In [1]:
from datasets import concatenate_datasets, load_from_disk
from transformers import BasicTokenizer, BertForSequenceClassification, BertTokenizer
import kagglehub
import torch
import base

[nltk_data] Downloading package averaged_perceptron_tagger to
[nltk_data]     /home/jovyan/nltk_data...
[nltk_data]   Package averaged_perceptron_tagger is already up-to-
[nltk_data]       date!
[nltk_data] Downloading package punkt to /home/jovyan/nltk_data...
[nltk_data]   Package punkt is already up-to-date!
[nltk_data] Downloading package punkt_tab to /home/jovyan/nltk_data...
[nltk_data]   Package punkt_tab is already up-to-date!
[nltk_data] Downloading package averaged_perceptron_tagger_eng to
[nltk_data]     /home/jovyan/nltk_data...
[nltk_data]   Package averaged_perceptron_tagger_eng is already up-to-
[nltk_data]       date!


In [2]:
my_glove = kagglehub.dataset_download("thanakomsn/glove6b300dtxt")
print(my_glove)

/home/jovyan/.cache/kagglehub/datasets/thanakomsn/glove6b300dtxt/versions/1


In [3]:
GLOVE_FILE = f"{my_glove}/glove.6B.300d.txt"
DATASET = "dbpedia"

In [83]:
train_data = load_from_disk(f"~/data/{DATASET}/train-logits")
eval_data = load_from_disk(f"~/data/{DATASET}/eval-logits")
test_data = load_from_disk(f"~/data/{DATASET}/test-logits")

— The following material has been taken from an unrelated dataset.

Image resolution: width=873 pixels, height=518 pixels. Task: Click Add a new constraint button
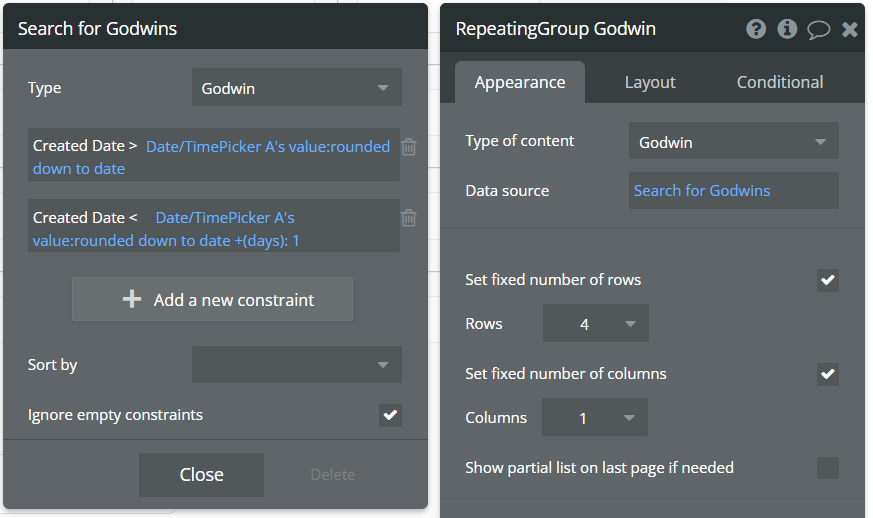212,300
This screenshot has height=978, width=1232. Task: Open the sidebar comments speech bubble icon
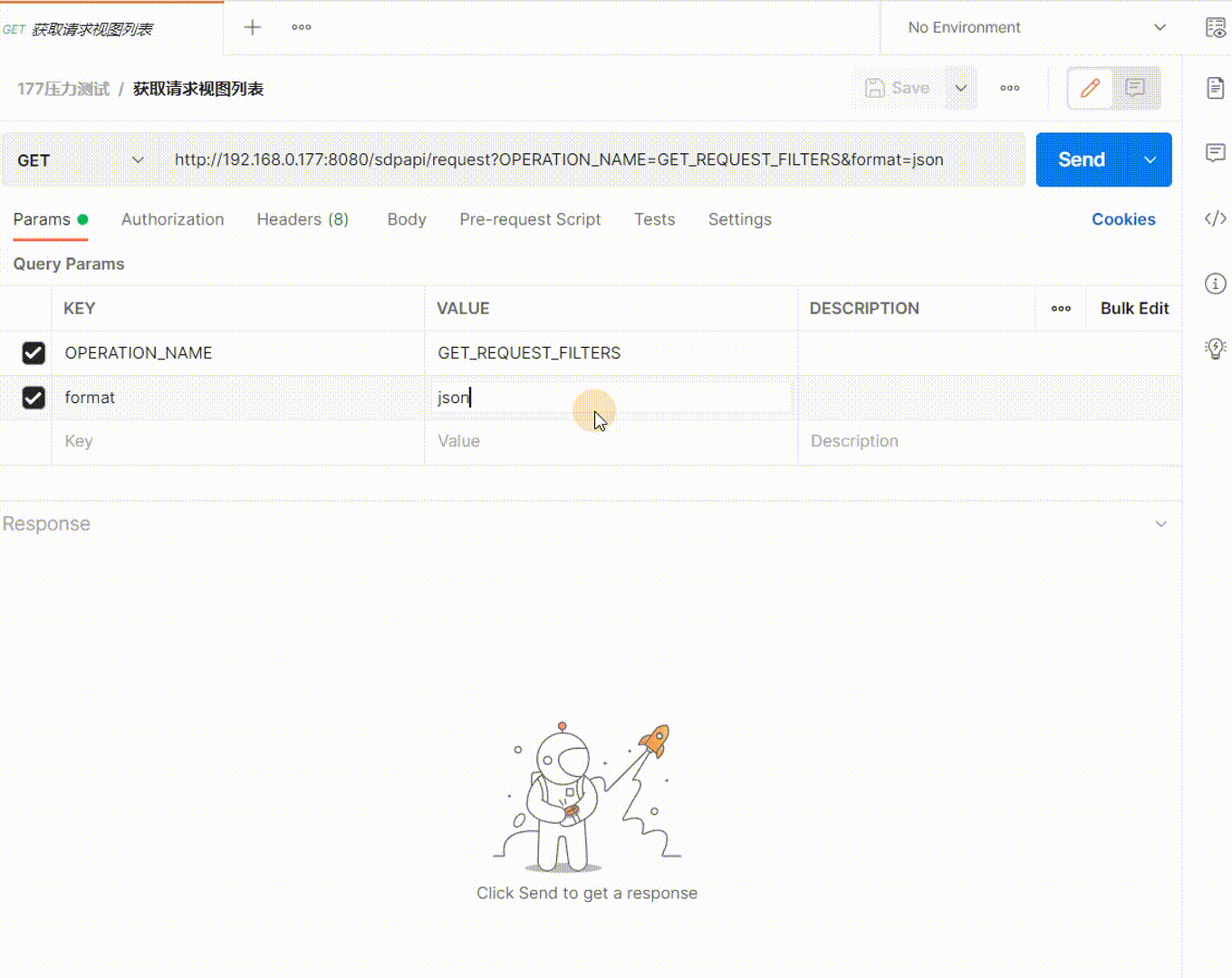(x=1216, y=152)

all_train_data = load_from_disk(f"~/data/{DATASET}/train-logits-augmented")

all_data = concatenate_datasets([load_from_disk(file) for file in [f"~/data/{DATASET}/eval-logits", f"~/data/{DATASET}/test-logits", f"~/data/{DATASET}/train-logits-augmented"]])
tokenizer = BasicTokenizer(do_lower_case=True)
teacher_tokenizer = BertTokenizer.from_pretrained("fabriceyhc/bert-base-uncased-dbpedia_14")

In [5]:
if torch.cuda.is_available():
    device = torch.device("cuda")
    print("GPU is available and will be used:", torch.cuda.get_device_name(0))
else:
    device = torch.device("cpu")
    print("GPU is not available, using CPU.")

GPU is available and will be used: NVIDIA A100 80GB PCIe MIG 2g.20gb


In [6]:
train_data_tokens = list(map(lambda e: tokenizer.tokenize(e["sentence"]), train_data))
eval_data_tokens = list(map(lambda e: tokenizer.tokenize(e["sentence"]), eval_data))
test_data_tokens = list(map(lambda e: tokenizer.tokenize(e["sentence"]), test_data))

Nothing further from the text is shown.